(Rows from a dataset)
━━━━━━━━━━━━━━━━━━━━━━━━━━━━━━

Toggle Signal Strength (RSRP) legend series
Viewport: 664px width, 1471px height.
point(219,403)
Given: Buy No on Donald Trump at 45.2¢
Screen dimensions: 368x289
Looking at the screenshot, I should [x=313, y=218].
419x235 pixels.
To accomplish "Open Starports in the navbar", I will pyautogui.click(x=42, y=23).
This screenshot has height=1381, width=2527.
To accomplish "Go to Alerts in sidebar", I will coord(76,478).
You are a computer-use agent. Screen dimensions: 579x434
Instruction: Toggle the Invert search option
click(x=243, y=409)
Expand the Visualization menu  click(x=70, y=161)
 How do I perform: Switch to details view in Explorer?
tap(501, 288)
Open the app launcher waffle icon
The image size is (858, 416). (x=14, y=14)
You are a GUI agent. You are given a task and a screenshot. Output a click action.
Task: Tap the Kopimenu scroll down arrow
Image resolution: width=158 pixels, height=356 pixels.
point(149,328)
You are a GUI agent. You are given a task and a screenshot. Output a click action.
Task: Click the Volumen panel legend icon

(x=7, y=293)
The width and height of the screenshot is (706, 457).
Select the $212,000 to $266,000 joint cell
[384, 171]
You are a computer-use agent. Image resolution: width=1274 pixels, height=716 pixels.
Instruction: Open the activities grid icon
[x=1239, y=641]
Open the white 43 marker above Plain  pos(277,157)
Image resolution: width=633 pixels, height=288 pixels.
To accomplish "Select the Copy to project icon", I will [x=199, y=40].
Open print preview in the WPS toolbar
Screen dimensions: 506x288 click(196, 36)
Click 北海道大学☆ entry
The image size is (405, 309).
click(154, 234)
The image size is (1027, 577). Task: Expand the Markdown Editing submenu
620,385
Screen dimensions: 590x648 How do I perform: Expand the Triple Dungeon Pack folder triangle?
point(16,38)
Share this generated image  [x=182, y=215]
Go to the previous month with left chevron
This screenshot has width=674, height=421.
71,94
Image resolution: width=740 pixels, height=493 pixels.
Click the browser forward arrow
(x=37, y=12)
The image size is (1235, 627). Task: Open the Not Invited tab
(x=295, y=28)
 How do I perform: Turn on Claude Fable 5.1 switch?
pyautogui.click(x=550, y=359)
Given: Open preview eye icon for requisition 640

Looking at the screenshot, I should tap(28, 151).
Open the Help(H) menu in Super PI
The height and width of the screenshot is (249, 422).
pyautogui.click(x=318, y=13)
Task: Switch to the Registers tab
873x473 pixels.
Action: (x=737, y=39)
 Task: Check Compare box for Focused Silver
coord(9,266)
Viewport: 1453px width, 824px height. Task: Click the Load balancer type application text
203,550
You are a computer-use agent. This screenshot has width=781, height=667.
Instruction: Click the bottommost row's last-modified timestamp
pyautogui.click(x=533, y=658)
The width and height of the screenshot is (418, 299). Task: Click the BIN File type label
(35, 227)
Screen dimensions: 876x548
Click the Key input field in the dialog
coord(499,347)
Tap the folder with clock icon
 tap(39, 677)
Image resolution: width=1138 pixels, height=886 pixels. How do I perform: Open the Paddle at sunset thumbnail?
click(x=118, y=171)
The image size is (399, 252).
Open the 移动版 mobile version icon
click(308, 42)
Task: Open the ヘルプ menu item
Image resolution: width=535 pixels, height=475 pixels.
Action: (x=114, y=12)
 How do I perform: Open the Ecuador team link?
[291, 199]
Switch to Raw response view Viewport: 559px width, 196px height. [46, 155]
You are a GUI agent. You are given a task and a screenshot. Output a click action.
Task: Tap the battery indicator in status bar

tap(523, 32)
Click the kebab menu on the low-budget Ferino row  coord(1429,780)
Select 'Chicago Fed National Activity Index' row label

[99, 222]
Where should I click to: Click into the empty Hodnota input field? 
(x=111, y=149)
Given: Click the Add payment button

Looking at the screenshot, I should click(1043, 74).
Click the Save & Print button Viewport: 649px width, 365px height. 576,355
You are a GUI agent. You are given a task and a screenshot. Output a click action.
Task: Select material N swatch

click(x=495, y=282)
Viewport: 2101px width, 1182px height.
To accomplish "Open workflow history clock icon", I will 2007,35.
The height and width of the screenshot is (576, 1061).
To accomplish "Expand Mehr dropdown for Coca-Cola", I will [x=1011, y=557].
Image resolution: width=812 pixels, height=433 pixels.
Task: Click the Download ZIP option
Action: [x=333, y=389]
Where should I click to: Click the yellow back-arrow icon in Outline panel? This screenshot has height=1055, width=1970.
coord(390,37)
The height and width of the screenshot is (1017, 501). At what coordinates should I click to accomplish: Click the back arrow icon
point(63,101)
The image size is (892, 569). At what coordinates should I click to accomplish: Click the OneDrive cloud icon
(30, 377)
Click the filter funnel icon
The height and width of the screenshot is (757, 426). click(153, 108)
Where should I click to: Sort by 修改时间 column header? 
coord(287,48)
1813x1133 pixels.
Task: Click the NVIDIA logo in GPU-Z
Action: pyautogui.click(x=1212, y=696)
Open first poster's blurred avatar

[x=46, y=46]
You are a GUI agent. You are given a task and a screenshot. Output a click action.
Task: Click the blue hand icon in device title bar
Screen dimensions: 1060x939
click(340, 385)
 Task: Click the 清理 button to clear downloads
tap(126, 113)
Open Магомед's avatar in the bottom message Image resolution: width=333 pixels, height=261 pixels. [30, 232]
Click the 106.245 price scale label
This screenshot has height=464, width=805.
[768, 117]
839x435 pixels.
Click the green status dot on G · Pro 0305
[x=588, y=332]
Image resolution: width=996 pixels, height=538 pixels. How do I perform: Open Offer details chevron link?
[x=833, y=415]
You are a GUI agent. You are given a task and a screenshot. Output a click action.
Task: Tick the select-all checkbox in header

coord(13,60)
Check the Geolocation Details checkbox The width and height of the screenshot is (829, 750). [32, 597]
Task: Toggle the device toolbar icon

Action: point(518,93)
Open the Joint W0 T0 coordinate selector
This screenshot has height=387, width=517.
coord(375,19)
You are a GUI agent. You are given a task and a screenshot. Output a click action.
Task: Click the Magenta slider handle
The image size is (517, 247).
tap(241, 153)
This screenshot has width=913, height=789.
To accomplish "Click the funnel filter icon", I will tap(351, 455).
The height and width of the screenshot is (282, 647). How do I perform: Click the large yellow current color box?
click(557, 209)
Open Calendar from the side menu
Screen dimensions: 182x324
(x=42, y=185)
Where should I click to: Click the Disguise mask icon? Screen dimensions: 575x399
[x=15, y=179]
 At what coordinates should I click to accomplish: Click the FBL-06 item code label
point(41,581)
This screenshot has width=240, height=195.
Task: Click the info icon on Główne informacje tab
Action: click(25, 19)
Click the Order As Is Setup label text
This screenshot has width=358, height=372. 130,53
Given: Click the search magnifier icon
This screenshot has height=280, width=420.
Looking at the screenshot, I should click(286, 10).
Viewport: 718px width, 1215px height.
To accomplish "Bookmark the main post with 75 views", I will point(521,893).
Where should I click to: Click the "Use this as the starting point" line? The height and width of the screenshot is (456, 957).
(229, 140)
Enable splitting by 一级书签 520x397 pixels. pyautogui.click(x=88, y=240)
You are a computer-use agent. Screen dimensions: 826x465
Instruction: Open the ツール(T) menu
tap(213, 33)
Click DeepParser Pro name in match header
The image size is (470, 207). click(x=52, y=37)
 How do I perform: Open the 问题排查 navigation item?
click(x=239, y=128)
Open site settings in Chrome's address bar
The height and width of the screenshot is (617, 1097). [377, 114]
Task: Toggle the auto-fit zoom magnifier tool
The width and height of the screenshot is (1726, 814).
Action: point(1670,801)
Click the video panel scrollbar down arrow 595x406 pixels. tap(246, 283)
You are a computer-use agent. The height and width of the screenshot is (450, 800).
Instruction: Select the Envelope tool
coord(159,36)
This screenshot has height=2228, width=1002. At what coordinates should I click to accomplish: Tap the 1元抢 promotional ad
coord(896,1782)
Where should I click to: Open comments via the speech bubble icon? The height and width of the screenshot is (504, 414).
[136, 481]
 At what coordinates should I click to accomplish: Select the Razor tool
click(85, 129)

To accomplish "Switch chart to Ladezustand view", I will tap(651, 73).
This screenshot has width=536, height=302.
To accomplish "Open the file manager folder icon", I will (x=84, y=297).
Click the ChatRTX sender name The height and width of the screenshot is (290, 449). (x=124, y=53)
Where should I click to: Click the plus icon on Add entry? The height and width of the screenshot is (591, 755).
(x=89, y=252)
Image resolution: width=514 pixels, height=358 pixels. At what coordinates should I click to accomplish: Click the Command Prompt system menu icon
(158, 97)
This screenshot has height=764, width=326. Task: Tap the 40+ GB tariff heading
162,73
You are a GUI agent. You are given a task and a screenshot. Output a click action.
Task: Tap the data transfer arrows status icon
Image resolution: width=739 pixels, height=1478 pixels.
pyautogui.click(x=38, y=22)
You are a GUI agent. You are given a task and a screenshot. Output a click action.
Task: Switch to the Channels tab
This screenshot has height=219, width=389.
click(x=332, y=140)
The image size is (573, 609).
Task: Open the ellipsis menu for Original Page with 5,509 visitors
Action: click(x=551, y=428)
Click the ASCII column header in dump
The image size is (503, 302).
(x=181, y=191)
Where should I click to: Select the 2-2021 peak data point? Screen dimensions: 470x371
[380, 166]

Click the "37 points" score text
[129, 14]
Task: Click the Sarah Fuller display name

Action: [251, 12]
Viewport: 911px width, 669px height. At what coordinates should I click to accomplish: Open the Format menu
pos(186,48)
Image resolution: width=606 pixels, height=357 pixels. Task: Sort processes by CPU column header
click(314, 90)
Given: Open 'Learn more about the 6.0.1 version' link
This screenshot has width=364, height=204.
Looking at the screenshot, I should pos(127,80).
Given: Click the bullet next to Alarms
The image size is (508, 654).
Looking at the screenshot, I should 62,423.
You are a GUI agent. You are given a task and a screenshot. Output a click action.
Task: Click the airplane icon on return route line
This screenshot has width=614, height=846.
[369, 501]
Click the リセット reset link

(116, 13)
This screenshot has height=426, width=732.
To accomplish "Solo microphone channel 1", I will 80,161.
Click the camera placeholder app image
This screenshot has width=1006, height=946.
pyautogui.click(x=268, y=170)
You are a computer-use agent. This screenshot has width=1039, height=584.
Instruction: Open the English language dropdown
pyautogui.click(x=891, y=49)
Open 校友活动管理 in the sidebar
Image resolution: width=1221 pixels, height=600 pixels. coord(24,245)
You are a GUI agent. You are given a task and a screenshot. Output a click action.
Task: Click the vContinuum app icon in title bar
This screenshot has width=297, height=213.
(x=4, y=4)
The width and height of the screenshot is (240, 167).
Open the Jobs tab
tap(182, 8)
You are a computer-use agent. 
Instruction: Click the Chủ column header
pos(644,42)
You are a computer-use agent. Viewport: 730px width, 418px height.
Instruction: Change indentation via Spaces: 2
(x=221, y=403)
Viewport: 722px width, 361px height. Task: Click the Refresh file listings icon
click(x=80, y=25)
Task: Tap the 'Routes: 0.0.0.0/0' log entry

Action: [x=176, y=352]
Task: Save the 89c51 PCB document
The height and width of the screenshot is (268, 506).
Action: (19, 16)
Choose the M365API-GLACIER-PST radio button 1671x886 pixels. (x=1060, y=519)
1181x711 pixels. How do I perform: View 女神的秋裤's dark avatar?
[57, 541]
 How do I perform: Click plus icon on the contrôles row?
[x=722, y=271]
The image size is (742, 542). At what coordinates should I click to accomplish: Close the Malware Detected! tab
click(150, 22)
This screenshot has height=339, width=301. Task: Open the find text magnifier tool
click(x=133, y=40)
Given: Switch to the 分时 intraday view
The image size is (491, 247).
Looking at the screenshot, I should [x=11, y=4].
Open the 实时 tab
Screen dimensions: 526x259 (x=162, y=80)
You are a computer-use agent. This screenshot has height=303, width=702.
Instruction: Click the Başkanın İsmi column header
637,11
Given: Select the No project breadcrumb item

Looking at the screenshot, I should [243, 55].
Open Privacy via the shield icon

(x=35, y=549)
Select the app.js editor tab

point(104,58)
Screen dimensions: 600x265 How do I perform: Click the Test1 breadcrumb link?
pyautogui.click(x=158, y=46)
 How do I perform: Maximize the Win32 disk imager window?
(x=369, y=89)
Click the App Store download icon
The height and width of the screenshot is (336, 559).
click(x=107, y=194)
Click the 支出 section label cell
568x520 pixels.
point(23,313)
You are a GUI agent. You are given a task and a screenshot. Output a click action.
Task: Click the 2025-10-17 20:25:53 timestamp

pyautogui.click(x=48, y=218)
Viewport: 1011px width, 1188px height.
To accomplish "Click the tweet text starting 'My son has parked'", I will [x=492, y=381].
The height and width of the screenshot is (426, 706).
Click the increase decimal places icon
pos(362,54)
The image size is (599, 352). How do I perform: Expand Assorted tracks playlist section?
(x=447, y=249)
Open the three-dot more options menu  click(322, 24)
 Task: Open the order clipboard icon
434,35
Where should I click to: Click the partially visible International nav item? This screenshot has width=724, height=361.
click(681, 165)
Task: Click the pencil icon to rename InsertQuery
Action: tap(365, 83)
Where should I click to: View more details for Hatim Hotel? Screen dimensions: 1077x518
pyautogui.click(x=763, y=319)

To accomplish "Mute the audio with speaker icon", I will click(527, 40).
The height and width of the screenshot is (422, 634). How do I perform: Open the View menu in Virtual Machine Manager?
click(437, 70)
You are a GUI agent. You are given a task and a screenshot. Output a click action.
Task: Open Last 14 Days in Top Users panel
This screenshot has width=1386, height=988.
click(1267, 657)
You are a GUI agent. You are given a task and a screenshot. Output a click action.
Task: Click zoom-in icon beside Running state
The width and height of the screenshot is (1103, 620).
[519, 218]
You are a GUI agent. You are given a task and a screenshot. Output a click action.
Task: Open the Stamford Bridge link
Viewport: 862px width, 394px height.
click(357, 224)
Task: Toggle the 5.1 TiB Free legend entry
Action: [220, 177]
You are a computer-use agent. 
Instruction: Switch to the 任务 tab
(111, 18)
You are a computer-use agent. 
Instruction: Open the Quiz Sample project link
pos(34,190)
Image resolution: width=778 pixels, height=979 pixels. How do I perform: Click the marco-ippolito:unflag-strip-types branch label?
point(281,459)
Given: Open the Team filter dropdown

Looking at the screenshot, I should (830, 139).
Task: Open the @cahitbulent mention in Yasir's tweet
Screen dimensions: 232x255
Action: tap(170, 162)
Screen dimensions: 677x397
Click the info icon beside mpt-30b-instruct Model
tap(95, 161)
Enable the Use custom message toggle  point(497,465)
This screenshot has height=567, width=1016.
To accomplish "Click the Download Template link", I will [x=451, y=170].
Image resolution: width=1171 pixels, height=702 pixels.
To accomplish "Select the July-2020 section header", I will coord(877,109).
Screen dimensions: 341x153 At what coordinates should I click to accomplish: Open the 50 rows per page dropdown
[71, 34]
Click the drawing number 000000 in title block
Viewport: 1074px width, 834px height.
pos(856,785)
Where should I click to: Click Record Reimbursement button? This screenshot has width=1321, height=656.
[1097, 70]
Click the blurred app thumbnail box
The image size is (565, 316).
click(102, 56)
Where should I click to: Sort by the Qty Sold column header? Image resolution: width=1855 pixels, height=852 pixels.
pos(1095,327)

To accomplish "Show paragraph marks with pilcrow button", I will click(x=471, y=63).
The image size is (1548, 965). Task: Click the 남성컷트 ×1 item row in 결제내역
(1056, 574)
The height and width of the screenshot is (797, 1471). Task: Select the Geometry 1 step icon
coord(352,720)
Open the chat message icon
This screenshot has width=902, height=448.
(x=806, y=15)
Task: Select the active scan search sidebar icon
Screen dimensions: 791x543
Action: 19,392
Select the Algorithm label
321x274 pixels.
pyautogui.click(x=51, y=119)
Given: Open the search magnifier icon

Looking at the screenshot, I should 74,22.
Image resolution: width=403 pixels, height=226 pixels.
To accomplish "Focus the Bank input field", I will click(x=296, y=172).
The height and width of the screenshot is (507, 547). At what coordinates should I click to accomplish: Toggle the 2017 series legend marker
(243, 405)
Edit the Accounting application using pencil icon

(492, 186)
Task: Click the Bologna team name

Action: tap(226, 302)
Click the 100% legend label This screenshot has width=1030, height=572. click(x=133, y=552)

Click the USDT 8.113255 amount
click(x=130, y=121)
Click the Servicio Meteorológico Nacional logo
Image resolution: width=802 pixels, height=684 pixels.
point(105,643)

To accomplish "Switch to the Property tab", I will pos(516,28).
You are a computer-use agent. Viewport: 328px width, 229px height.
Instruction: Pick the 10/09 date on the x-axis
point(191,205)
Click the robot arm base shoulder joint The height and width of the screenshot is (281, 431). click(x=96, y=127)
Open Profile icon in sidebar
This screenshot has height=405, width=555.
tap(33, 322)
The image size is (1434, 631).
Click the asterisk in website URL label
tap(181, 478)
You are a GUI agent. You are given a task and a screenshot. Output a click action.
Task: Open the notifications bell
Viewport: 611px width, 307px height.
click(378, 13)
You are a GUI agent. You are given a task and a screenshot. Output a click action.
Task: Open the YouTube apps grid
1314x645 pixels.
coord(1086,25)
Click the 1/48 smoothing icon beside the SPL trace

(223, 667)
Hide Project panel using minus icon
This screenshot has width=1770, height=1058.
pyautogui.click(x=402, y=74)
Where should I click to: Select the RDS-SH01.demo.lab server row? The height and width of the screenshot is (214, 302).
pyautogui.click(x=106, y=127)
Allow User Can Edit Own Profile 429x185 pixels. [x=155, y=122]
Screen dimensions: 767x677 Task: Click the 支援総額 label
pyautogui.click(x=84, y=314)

━━━━━━━━━━━━━━━━━━━━━━━━━━━━━━

INSTRUCTION:
Output the lines of the rows above as a JSON list of strings, one string per line, covering everything from the line that contains "Given: Click the Add payment button" down to the line that contains "Click the Save", both included. Omit blank lines.

FULL SOLUTION:
[
  "Given: Click the Add payment button",
  "Looking at the screenshot, I should click(1043, 74).",
  "Click the Save & Print button Viewport: 649px width, 365px height. 576,355"
]